start Stored records

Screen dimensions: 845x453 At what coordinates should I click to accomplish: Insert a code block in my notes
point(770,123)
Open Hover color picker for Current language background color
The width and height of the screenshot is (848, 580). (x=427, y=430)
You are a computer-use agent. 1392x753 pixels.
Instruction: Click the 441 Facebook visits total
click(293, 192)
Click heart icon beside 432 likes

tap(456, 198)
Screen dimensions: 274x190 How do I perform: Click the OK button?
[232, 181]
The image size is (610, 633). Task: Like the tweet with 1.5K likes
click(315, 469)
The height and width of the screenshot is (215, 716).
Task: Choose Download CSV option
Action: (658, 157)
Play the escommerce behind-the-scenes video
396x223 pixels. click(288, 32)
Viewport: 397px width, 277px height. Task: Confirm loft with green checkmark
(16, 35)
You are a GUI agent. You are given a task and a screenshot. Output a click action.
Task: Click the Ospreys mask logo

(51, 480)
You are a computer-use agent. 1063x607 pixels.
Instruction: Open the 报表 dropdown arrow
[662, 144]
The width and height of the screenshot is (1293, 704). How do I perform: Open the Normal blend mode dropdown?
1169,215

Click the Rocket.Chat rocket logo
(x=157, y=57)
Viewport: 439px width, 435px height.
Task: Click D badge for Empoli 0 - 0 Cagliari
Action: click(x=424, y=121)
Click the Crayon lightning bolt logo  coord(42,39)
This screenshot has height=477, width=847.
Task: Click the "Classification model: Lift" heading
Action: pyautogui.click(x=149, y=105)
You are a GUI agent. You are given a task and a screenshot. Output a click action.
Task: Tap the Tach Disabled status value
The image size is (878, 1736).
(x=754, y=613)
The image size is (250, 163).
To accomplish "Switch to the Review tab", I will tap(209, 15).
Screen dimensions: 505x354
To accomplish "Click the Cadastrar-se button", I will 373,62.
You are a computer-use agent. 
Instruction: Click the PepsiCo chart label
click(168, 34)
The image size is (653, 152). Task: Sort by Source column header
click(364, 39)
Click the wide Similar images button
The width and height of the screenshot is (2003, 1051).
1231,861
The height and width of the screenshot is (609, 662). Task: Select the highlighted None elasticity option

end Stored records

Written problem: Write out the lines above word for word.

Exercise result:
Screen dimensions: 845x453 At what coordinates should I click to accomplish: Insert a code block in my notes
point(770,123)
Open Hover color picker for Current language background color
The width and height of the screenshot is (848, 580). (x=427, y=430)
You are a computer-use agent. 1392x753 pixels.
Instruction: Click the 441 Facebook visits total
click(293, 192)
Click heart icon beside 432 likes

tap(456, 198)
Screen dimensions: 274x190 How do I perform: Click the OK button?
[232, 181]
The image size is (610, 633). Task: Like the tweet with 1.5K likes
click(315, 469)
The height and width of the screenshot is (215, 716).
Task: Choose Download CSV option
Action: (658, 157)
Play the escommerce behind-the-scenes video
396x223 pixels. click(288, 32)
Viewport: 397px width, 277px height. Task: Confirm loft with green checkmark
(16, 35)
You are a GUI agent. You are given a task and a screenshot. Output a click action.
Task: Click the Ospreys mask logo

(51, 480)
You are a computer-use agent. 1063x607 pixels.
Instruction: Open the 报表 dropdown arrow
[662, 144]
The width and height of the screenshot is (1293, 704). How do I perform: Open the Normal blend mode dropdown?
1169,215

Click the Rocket.Chat rocket logo
(x=157, y=57)
Viewport: 439px width, 435px height.
Task: Click D badge for Empoli 0 - 0 Cagliari
Action: click(x=424, y=121)
Click the Crayon lightning bolt logo  coord(42,39)
This screenshot has height=477, width=847.
Task: Click the "Classification model: Lift" heading
Action: pyautogui.click(x=149, y=105)
You are a GUI agent. You are given a task and a screenshot. Output a click action.
Task: Tap the Tach Disabled status value
The image size is (878, 1736).
(x=754, y=613)
The image size is (250, 163).
To accomplish "Switch to the Review tab", I will tap(209, 15).
Screen dimensions: 505x354
To accomplish "Click the Cadastrar-se button", I will 373,62.
You are a computer-use agent. 
Instruction: Click the PepsiCo chart label
click(168, 34)
The image size is (653, 152). Task: Sort by Source column header
click(364, 39)
Click the wide Similar images button
The width and height of the screenshot is (2003, 1051).
1231,861
The height and width of the screenshot is (609, 662). Task: Select the highlighted None elasticity option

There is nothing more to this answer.